Start of Document excerpt

Wednesday, April 9, 2014

Wight


Skeletons and zombies are made by desecrating a body.  Ghouldom (ghoulishness?) operates like a disease; you usually contract it from another ghoul or by eating corpses.  But as PCs rise in levels, wights are the first example of the greater undead paradigm: spirits too single-minded and/or evil to die, plain and simple.

Jason Nelson goes into more detail in Undead Revisited, cataloging the number of ways wights can be created (there are many): necromancy, more powerful undead, a life of hate, a life of trauma, possession of a body by an evil spirit (this one I find really interesting and might tie in well with oni and many islander mythologies), and the classic grave guardians à la Tolkien’s barrow-wights.  (He adds a tidbit I think all GMs should steal, which is that many wight treasures are likely cursed as well.  Take that, grave robbers!)

So wights are your all-purpose undead—scary at low-levels, dangerous in packs, often the vassals of more terrifying abominations, and with enough variants to slot into any number of roles and environs.

Xander of Applewood’s larcenous luck saved him when he burgled Deadwatch Tor.  Fleeing in panic from the Deadwatch cairn wight, he slipped trying to climb up a ladder, falling onto the wight and shattering the holy water vials he had lifted from a temple the night before.  The wight perished in a bubbling howl of rage, and Xander escaped a rich man—or he would have done, had the treasure not being cursed.  Now Applewood is a hamlet of the living dead, the inhabitants all turned to wights by the treasure or their neighbors.  And Xander of Applewood, no longer a thief but a cairn wight, lords over them all.

Danvoort, the Moat City, has always relied on its namesake moat rings to keep out invaders.  But Danvoort’s designers clearly did not reckon on necromancers enlisting.  The invading force sends wights into the moats and reservoir tunnels, and brute wights make short work of the submerged gates meant to trap air-breathing assailants.

The monastery at the Spring of Psalms is under attack!  An unearthly blizzard has blown in from the north, bringing with it frost wights, allips, and cackling ice mephits that have surrounded the monastery—trapping the monks, lay worshippers, and well-to-do patrons who have made the hot spring a holiday retreat.  The crowd is disorganized and fractious, so adventurers will have to step in and organize the defenses. Fortunately, the sprawling complex is surprisingly defensible, and the hot temperatures and steamy conditions both entrance and enrage the frost wights.  The party that uses the saunas and bathing caverns to their advantage might live to see the spring.

Pathfinder Bestiary 276

And now, a PSA:

Kids, it’s never cool to eat corpses.

*The More You Know shooting star*

As mentioned above, Undead Revisited has more on wights, including more variants and a CR 9 wight lord.

Also, can we all agree old-school wight level drain sucked?  SUCKED.  I’m so glad it’s gone.  (I’m finally getting back to the stack of Free RPG Day modules that last summer’s craziness forced me to abandon, which means I’m exploring a lot of 1e D&D clones.  While I sincerely appreciate the enthusiasm of the Old School Renaissance tribe, I’d rather volunteer for the Hunger Games than go back to the era of level drain and save or die poisons.)

End of Document excerpt
Start of Collected material

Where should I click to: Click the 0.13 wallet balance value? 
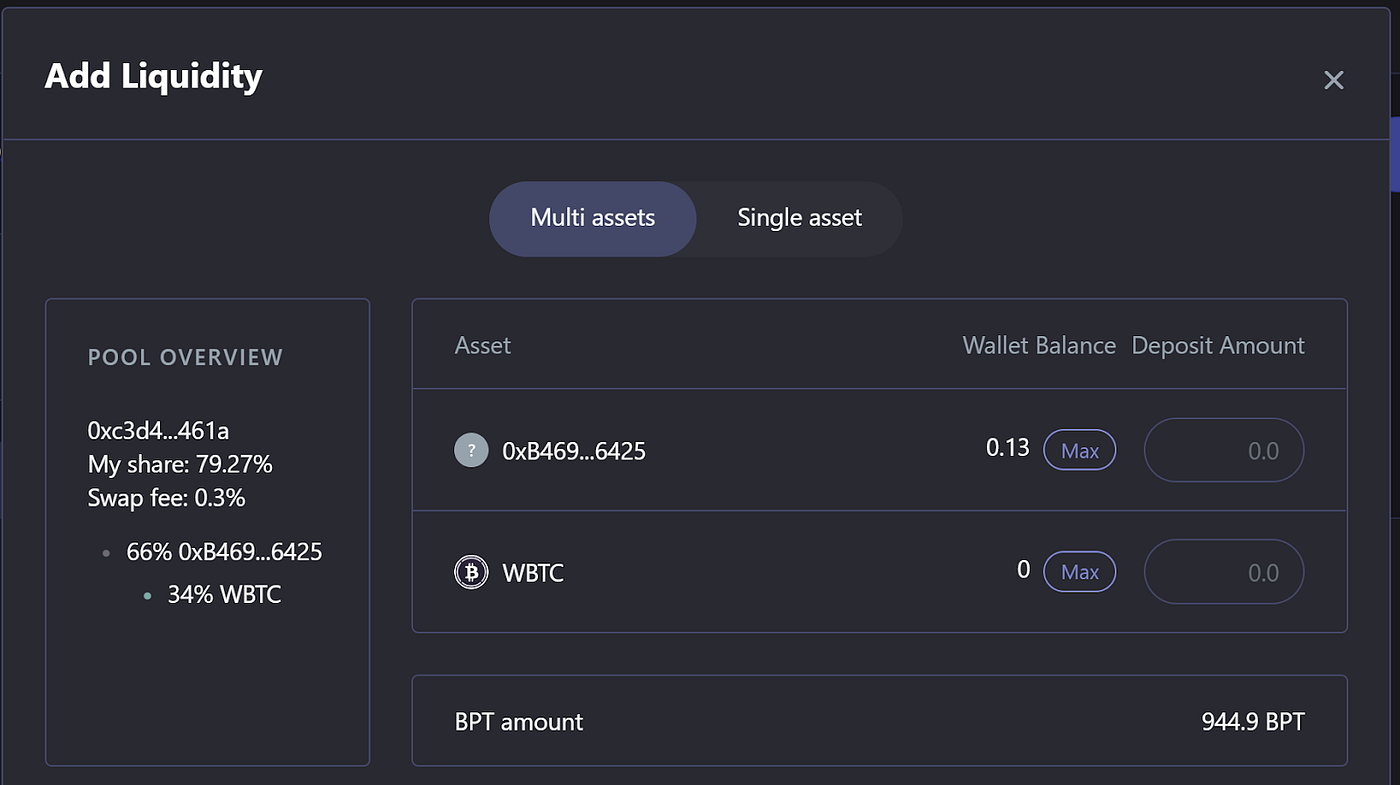pyautogui.click(x=1007, y=448)
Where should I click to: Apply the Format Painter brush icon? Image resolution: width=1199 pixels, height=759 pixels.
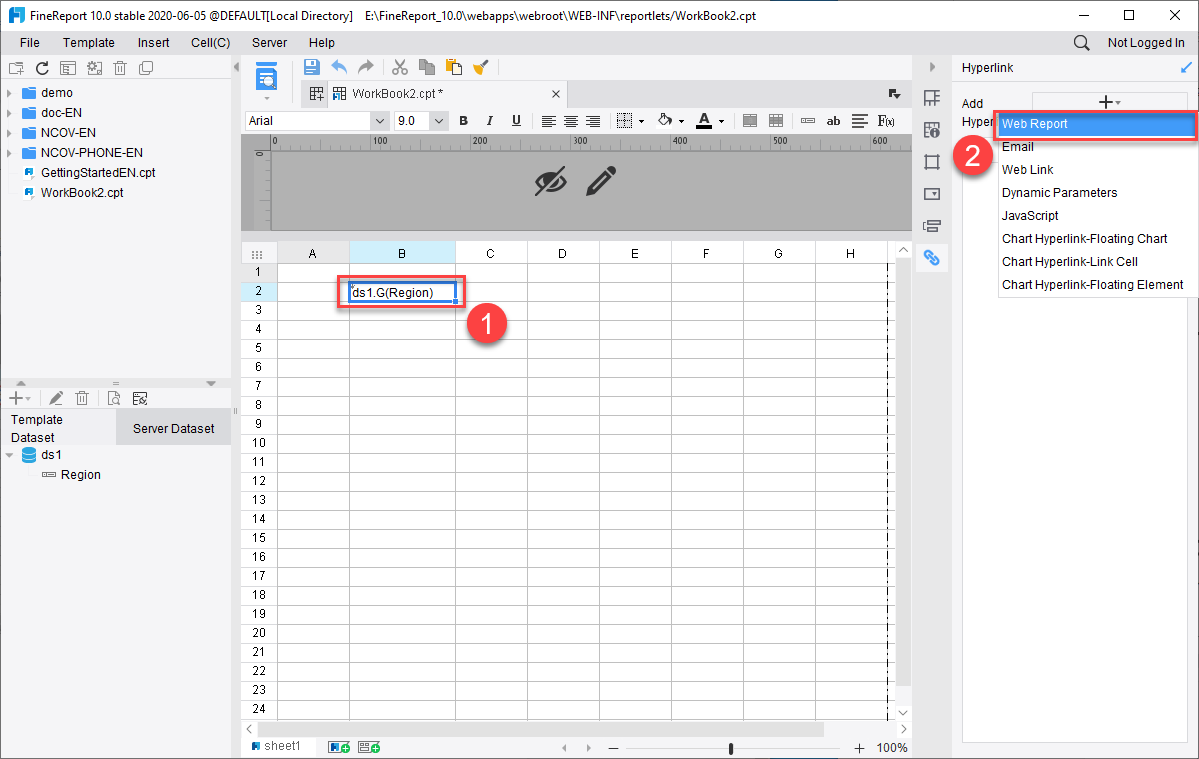point(480,67)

End of Collected material

• Your tasks
1) Do these statements agree with the wight post? Answer yes or no for each, and quote the deciding words. (a) Danvoort is also called the Moat City. (b) The monastery at the Spring of Psalms is attacked by fire elementals. (c) Undead Revisited includes a CR 9 wight lord.
2) Transcribe the wight post starting at "Skeletons and zombies" and ending at "that, grave robbers!)".
3) In the wight post's Danvoort scenario, which wights break through the submerged gates?
None of this data has anything to do with the wight post.

• Answer section
1)
(a) Yes: "Danvoort, the Moat City"
(b) No: "bringing with it frost wights, allips, and cackling ice mephits"
(c) Yes: "Undead Revisited has more on wights, including more variants and a CR 9 wight lord"

2)
Skeletons and zombies are made by desecrating a body.  Ghouldom (ghoulishness?) operates like a disease; you usually contract it from another ghoul or by eating corpses.  But as PCs rise in levels, wights are the first example of the greater undead paradigm: spirits too single-minded and/or evil to die, plain and simple.

Jason Nelson goes into more detail in Undead Revisited, cataloging the number of ways wights can be created (there are many): necromancy, more powerful undead, a life of hate, a life of trauma, possession of a body by an evil spirit (this one I find really interesting and might tie in well with oni and many islander mythologies), and the classic grave guardians à la Tolkien’s barrow-wights.  (He adds a tidbit I think all GMs should steal, which is that many wight treasures are likely cursed as well.  Take that, grave robbers!)

3) Brute wights.